第1545話

 次の階層への許可は出てきていない。何を必要以上に気をつける必要があるのだろうか?まあ今日は休日だ。のんびりと過ごすことにするか。


「今の勇者たちの事情はどんなもん?」


 隣で家事をしている悪魔に話しかけるのだった。

「壊滅状態ですね」


 完全に堕天使になったものが、暴れているそれの対処がどうなっているのか気になっていた。だが、壊滅状態になっているのであれば、何も問題はないだろう。


「勇者についてた天使の方は?」

「全滅です。残っている天使は、この子とあの堕天使の魔王くらいですね」

「やっぱり魔王化したか」

「そして、1体の魔王が死にました」


「どの魔王?」

「獣人の魔王です」

「ライオンか」

「ええ」


 魔王として君臨していたライカンスロープの魔王だった。その魔王が死んだのか。悪魔とか精霊王とかじゃなくてよかった・・・。あれらが負けるのであれば、勝ち目は薄いからな・・・。


「殺したものは?」

「未確定です」

「勇者である可能性は?」

「限りなくゼロです」


 チート持ちか、ユニークスキルでの初見殺し、この辺りだろう。

「ドロップは何がある?武器?素材?スキルブック?」


 それ次第で新たな強者として君臨することになるだろう。

「ユニークスキルが1つ、虚無ノ手インビジブルハンズ

「何本の手?」

「最大20本です。申告制なのであまりよくわかっていません」


 どうやって攻略をしたのかが気になるところだ。最初から武器を持っているのなら、その存在がわかっている。だが、奇襲として透明の手が残っている場合は脅威になるだろう。めんどくさいスキルが渡ってしまったようだ。


 制限とかデメリットとかわかるのだろうか?マリアの影の魔物みたいな感じにHPを消費するとかの能力であれば、負けた理由にも納得がいく。だが、通常の戦闘をして負けましたとかであれば、話にならないだろう。


「こっちでも調べておくわ・・・」


 自己愛が強い人間であれば、そのことを開示したいはずだ。魔王の存在もあのスケルトン以降の話は出ていない。詳細を知っているように見せかけ、予測しか立てていなかったものだけだ。

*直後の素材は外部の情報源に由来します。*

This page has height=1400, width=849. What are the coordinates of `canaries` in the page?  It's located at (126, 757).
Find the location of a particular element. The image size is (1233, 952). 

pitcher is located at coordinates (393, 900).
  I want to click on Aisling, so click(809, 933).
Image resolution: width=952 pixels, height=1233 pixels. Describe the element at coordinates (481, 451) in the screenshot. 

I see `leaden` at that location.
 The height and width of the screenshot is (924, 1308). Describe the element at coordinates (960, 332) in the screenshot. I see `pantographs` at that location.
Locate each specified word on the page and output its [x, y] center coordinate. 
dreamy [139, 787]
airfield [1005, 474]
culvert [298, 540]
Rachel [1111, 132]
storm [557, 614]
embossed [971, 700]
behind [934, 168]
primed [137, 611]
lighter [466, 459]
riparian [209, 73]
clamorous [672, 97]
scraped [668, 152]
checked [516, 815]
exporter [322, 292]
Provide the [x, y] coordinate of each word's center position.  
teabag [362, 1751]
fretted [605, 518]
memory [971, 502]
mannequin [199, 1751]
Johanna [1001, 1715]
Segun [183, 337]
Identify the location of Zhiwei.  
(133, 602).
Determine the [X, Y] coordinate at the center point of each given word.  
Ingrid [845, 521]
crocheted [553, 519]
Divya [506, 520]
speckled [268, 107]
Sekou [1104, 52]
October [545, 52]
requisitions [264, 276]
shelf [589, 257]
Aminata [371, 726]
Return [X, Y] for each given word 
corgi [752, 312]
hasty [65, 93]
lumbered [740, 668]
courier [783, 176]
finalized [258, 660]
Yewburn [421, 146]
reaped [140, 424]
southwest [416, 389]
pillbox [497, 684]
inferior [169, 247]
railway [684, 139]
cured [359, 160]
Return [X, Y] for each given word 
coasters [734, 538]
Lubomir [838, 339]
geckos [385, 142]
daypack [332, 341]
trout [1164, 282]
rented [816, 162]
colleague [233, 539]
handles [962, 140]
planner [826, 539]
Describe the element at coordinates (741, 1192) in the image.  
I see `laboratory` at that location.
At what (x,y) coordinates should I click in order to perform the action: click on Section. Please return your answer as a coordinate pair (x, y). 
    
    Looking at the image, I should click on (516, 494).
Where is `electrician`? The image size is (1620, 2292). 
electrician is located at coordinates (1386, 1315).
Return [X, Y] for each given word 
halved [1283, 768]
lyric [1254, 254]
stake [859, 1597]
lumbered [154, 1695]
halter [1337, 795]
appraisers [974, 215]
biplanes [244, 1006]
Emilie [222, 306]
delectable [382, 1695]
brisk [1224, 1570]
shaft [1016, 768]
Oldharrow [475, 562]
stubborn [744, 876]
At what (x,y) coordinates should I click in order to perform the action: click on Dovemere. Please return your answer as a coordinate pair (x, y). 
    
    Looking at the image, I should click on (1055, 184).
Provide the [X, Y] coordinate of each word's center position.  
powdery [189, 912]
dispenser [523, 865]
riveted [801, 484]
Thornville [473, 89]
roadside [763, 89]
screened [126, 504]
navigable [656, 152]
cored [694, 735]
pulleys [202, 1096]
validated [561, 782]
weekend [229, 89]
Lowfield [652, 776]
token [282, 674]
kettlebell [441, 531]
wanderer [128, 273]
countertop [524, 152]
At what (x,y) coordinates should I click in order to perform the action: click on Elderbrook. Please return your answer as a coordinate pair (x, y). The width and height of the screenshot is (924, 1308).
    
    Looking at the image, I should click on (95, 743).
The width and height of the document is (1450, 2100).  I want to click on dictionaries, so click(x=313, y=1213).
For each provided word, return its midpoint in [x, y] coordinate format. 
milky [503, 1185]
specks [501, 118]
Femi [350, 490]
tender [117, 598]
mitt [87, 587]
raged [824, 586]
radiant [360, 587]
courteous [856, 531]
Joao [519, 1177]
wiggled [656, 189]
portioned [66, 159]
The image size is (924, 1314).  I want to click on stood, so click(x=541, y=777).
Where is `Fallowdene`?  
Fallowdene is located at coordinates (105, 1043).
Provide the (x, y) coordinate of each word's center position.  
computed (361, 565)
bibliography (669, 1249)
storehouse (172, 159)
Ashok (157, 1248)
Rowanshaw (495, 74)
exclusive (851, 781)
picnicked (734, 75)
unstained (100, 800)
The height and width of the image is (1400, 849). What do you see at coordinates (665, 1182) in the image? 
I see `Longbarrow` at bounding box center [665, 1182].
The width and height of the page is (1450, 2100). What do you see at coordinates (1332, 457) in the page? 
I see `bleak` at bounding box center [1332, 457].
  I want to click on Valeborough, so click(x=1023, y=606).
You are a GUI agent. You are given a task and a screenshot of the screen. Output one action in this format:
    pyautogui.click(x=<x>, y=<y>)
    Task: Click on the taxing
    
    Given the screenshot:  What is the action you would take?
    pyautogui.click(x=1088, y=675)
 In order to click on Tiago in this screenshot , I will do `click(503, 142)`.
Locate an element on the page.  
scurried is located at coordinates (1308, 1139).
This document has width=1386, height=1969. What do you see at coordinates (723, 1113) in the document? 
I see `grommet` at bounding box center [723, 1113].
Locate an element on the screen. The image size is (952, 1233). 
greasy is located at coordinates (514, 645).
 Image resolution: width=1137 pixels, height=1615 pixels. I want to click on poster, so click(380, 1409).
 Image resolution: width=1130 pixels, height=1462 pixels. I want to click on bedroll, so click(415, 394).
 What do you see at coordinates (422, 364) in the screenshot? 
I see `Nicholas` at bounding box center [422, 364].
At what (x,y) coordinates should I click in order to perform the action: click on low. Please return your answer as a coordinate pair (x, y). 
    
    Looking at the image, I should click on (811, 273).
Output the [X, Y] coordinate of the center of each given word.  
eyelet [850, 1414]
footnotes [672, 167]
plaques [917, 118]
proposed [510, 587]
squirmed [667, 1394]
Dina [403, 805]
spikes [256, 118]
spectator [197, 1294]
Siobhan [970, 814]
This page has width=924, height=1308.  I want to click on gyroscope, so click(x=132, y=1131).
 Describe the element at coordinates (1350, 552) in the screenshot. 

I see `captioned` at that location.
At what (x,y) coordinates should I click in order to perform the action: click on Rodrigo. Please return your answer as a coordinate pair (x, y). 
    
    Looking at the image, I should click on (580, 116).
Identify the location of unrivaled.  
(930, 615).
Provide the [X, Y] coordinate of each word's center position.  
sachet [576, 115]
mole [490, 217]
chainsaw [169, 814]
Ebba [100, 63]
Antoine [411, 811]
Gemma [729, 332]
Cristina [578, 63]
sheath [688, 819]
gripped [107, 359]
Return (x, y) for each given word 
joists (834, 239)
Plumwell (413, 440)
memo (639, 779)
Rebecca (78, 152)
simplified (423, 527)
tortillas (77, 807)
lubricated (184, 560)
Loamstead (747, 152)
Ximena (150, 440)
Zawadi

 ダンジョン関連のサイトで魔王と調べ、出てくるもの動画を流していく。再生数の高い順に並び替え、ガセ情報を流しているものはブロックしつつ探していく。数人は、魔王を作るための実験を行なっているものがあるだけでこの情報は終わる。


 それなら、魔王と知らなかったパターンだ。言語を介す魔物と検索をかけるのだった。出てくるのは簡単な言語を話し、トラップに誘き寄せようとする魔物だ。半分はこんな感じで、残りはゴブリンやコボルトに言語を教えさせるというものだ。普通に気になり、見ていたがある程度の会話ができるようだ。


 だが、第二言語ということもあり、カタコトや時間を空けての返答であったりと即返答をして戦闘をするようなものとしては使うことができない。探し始めて、5時間ほどだ。結局見つからなかった。あまり自己顕示欲がないのだろうか?まあ1人減ったところで新たに別のものがやってくるだけだろう。